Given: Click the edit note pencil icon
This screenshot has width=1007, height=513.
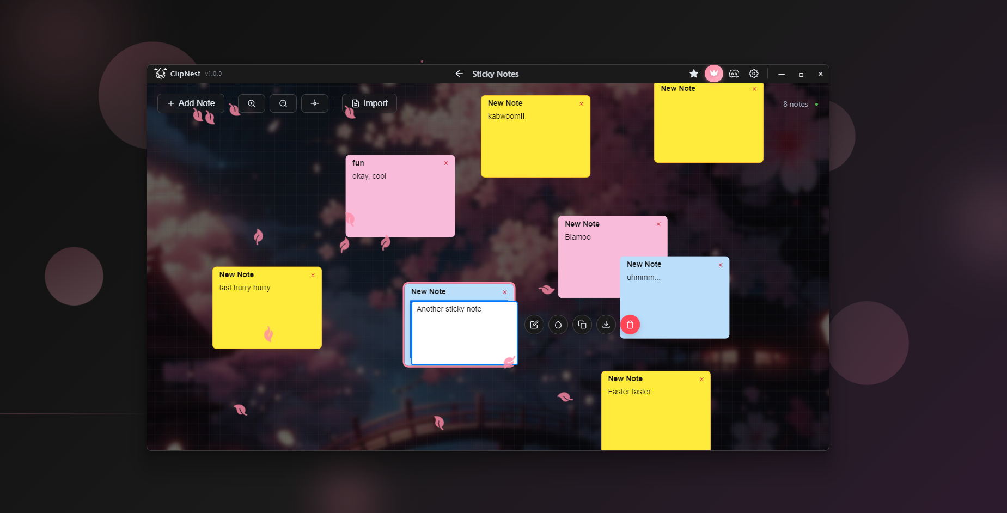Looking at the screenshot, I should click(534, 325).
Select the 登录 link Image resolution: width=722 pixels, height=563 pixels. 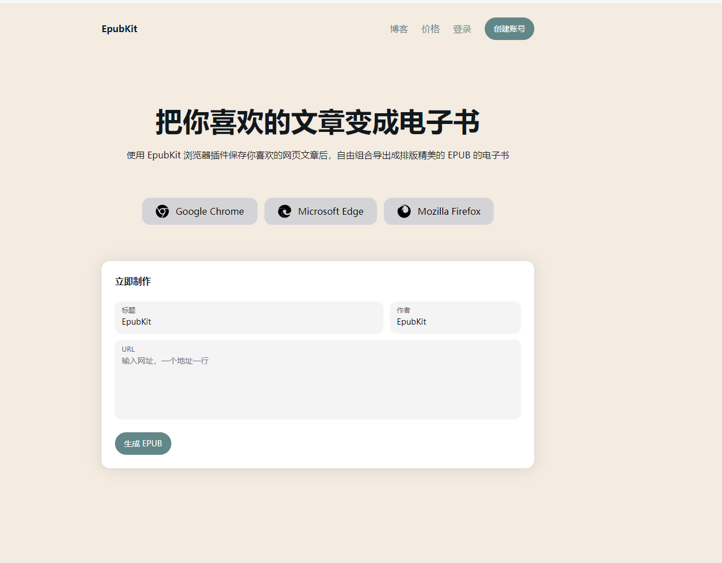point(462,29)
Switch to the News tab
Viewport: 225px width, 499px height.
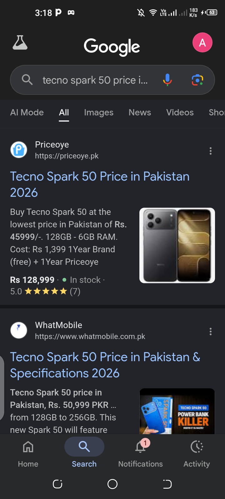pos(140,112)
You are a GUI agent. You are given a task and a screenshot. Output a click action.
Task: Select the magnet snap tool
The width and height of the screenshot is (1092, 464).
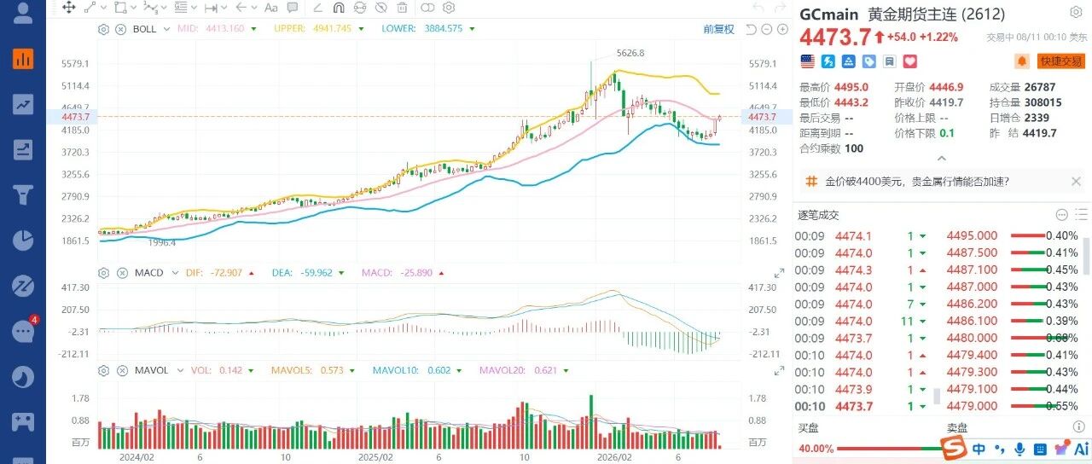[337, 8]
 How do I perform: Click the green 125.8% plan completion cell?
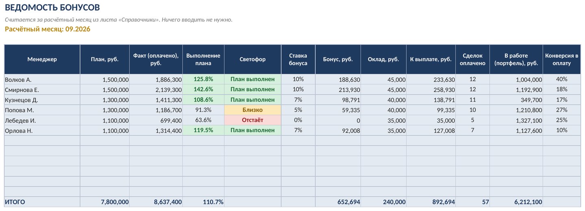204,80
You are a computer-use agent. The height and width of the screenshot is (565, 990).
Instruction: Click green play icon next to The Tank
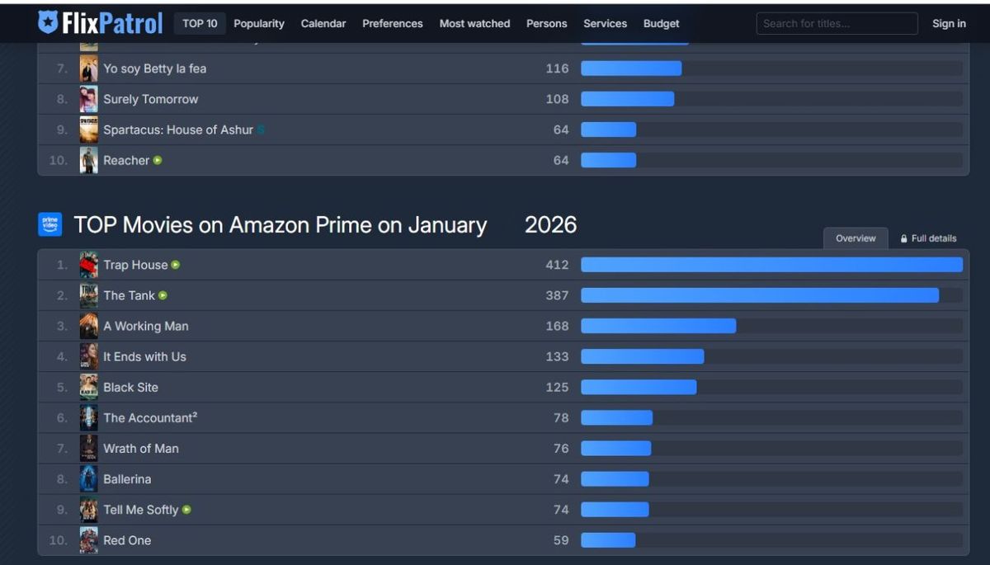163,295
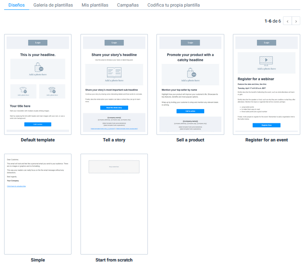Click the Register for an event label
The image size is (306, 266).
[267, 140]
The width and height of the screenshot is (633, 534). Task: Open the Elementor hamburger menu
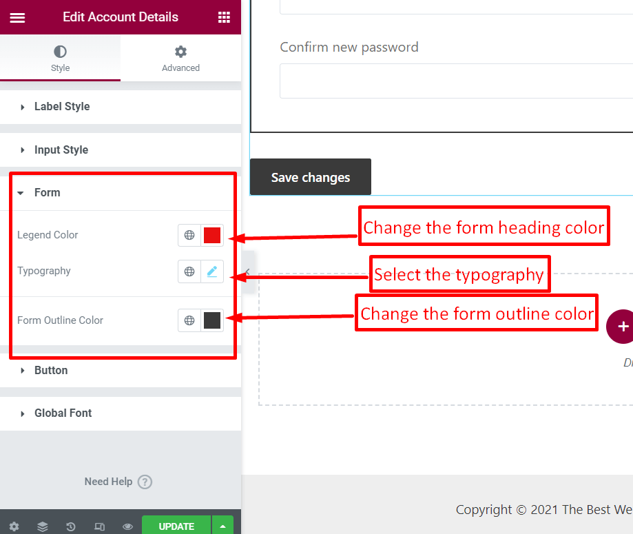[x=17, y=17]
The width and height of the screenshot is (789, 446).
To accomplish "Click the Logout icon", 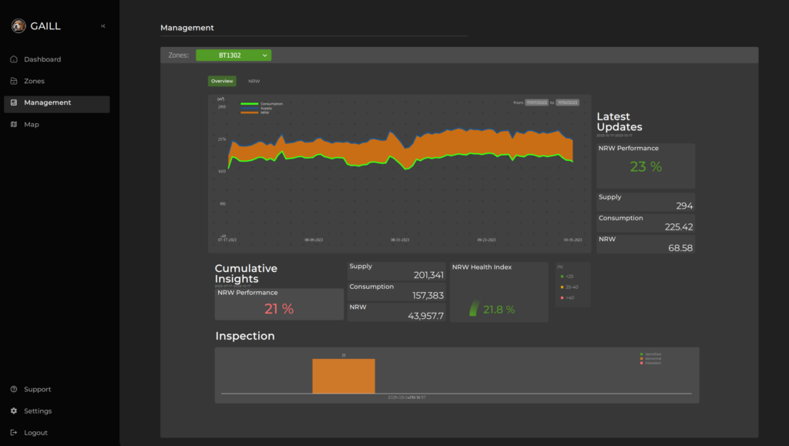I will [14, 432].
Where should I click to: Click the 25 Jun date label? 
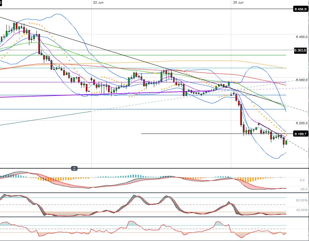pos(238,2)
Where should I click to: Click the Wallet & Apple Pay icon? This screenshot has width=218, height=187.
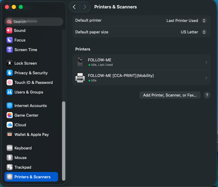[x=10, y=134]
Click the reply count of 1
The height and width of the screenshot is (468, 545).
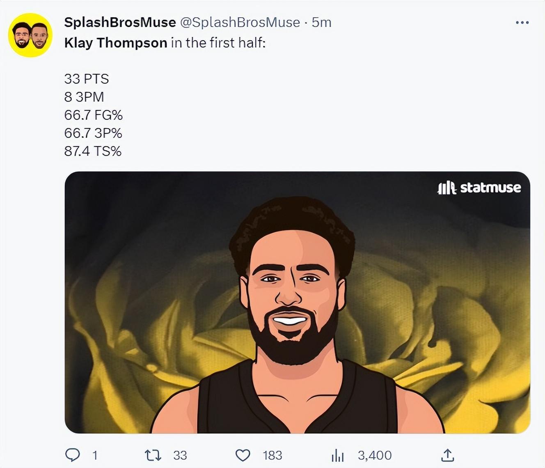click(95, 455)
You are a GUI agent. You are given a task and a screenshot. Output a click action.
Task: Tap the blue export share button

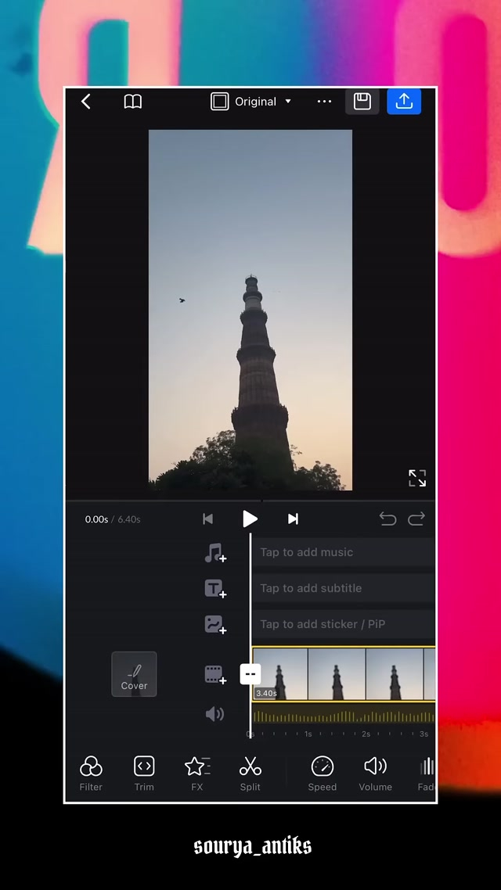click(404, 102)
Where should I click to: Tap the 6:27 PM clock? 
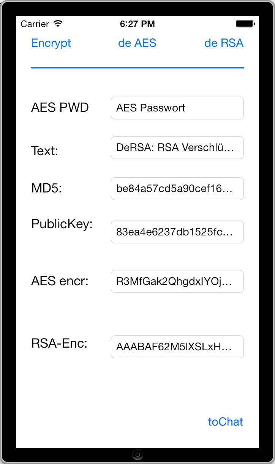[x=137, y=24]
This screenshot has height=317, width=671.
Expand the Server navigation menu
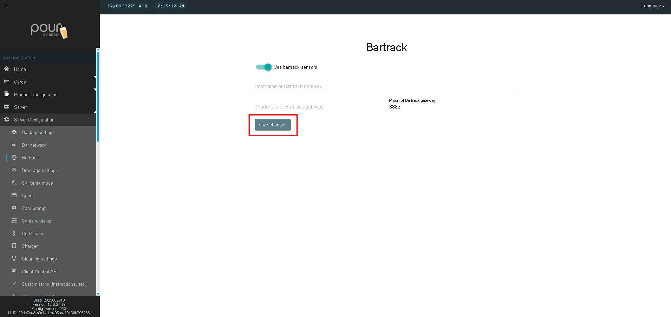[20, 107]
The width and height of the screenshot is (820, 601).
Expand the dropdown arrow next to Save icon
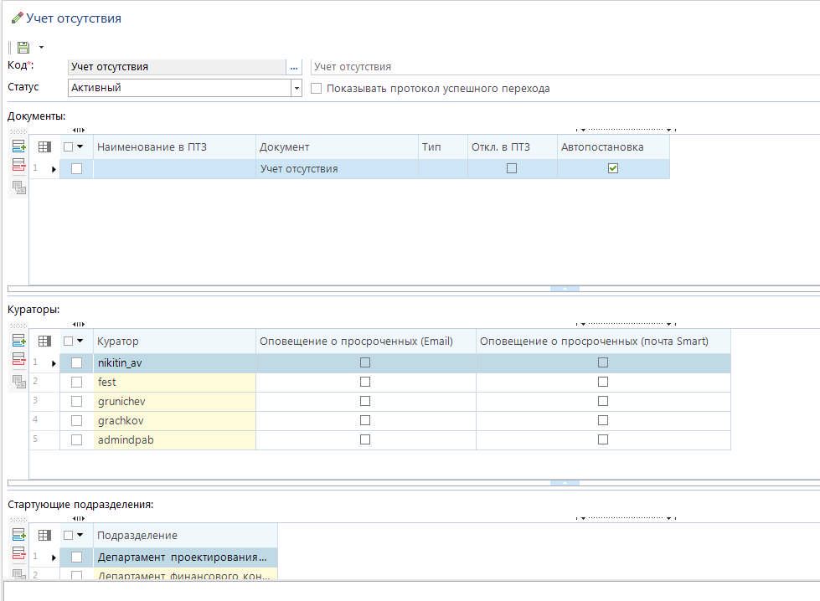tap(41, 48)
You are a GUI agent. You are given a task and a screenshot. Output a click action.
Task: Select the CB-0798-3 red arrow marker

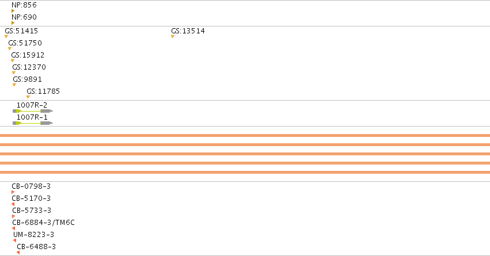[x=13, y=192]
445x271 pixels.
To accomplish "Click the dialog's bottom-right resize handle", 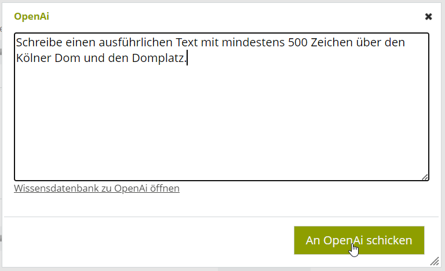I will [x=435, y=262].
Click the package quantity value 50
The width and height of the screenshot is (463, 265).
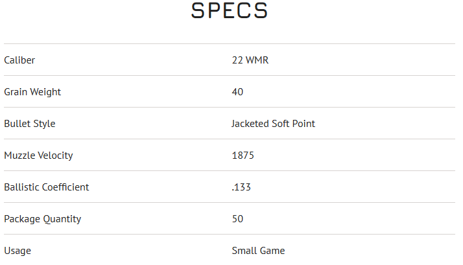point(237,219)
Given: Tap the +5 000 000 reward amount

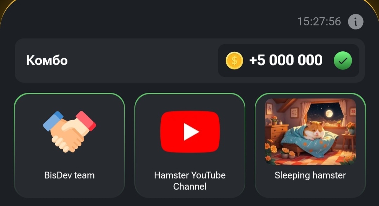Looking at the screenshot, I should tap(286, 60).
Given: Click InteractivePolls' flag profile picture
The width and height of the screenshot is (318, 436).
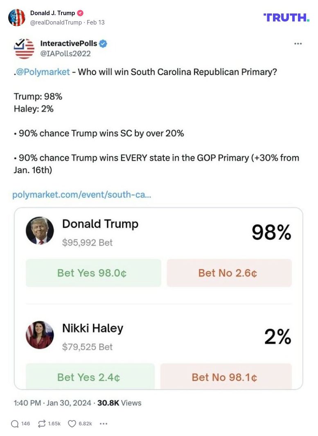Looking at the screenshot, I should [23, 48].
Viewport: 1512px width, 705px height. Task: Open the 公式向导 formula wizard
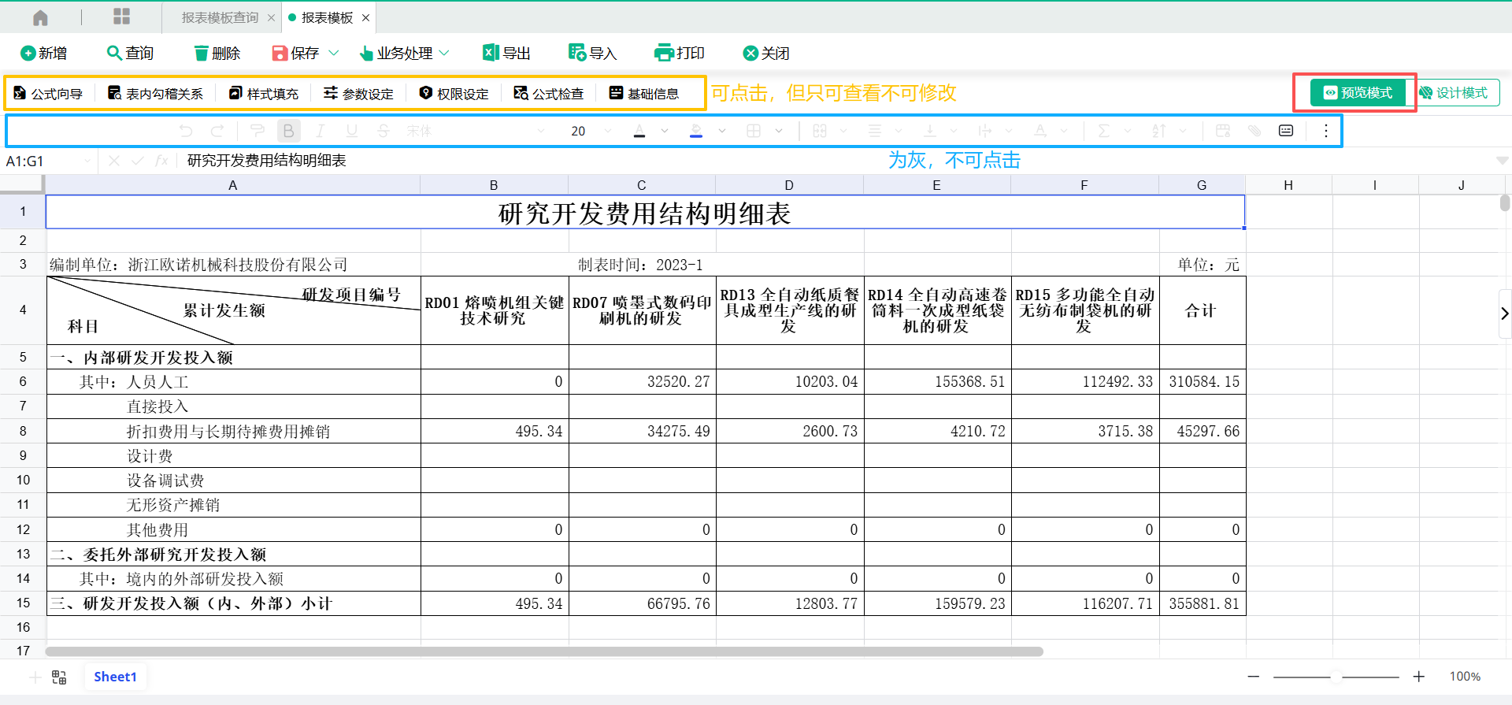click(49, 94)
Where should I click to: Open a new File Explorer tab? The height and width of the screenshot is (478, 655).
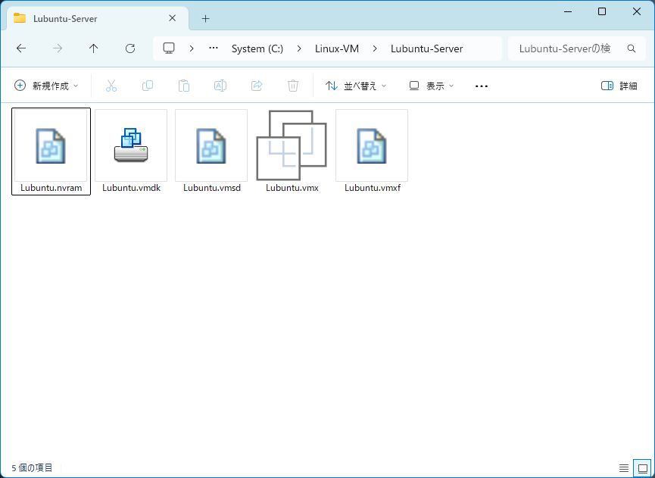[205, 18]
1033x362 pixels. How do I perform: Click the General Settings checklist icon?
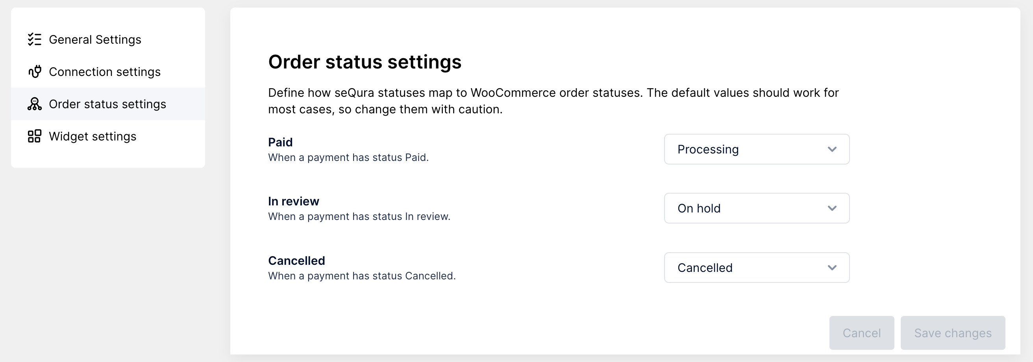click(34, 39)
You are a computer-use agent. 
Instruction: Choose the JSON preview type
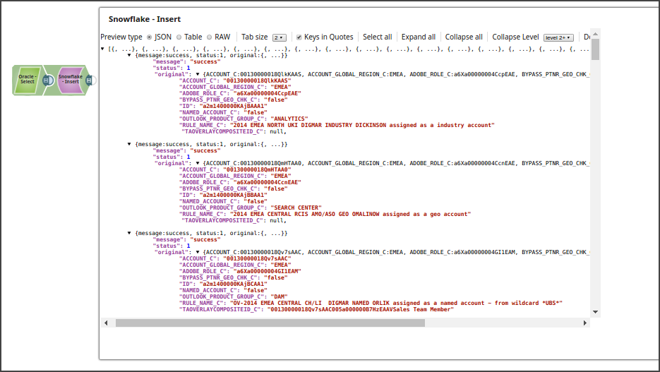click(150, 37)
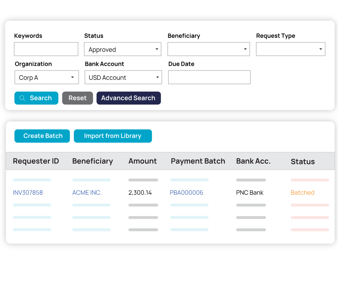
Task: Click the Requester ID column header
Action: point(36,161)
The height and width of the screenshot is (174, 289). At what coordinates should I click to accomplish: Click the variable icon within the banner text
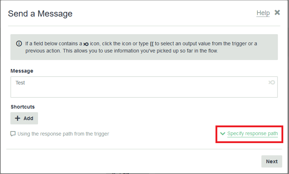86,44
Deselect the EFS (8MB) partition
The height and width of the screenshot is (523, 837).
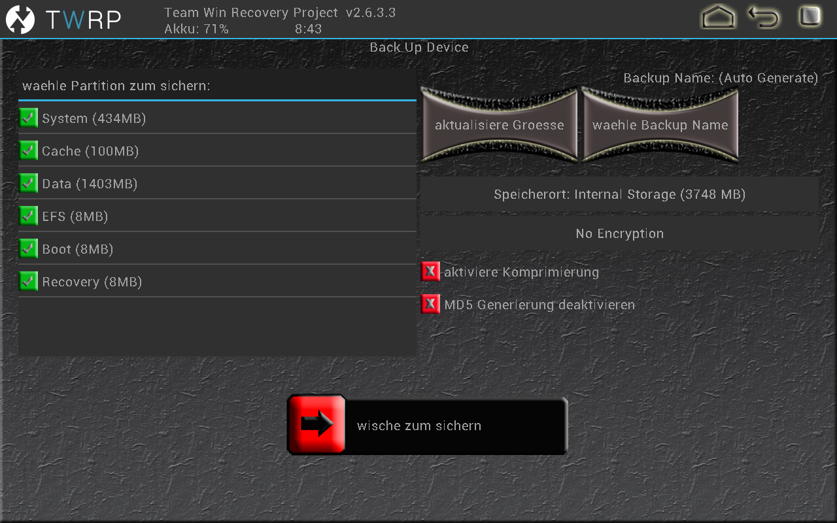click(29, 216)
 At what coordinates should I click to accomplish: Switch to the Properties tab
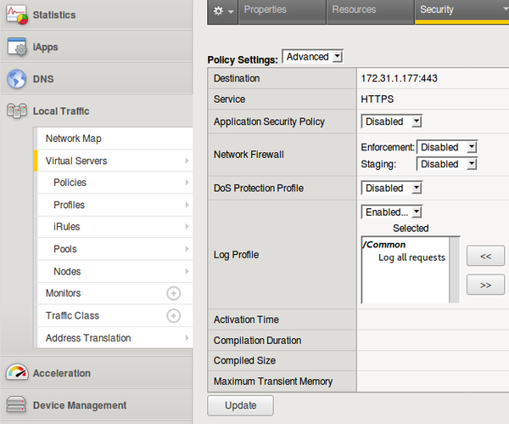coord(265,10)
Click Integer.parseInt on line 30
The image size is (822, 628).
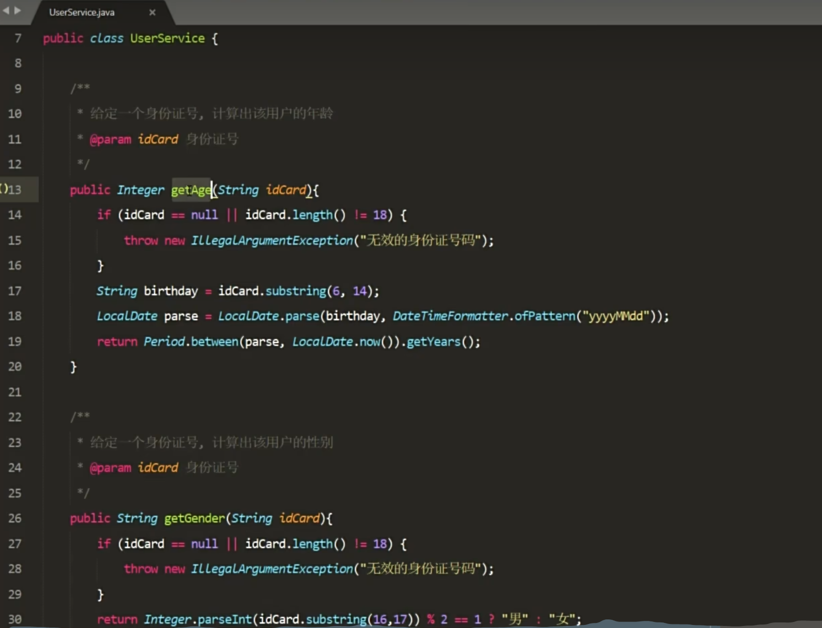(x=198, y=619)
•••
TASK: In the data above, find each line where the string "computer" appears, then copy it.

SOLUTION TO THIS TASK:
You are a computer-use agent. The height and width of the screenshot is (565, 990).
You are a computer-use agent. 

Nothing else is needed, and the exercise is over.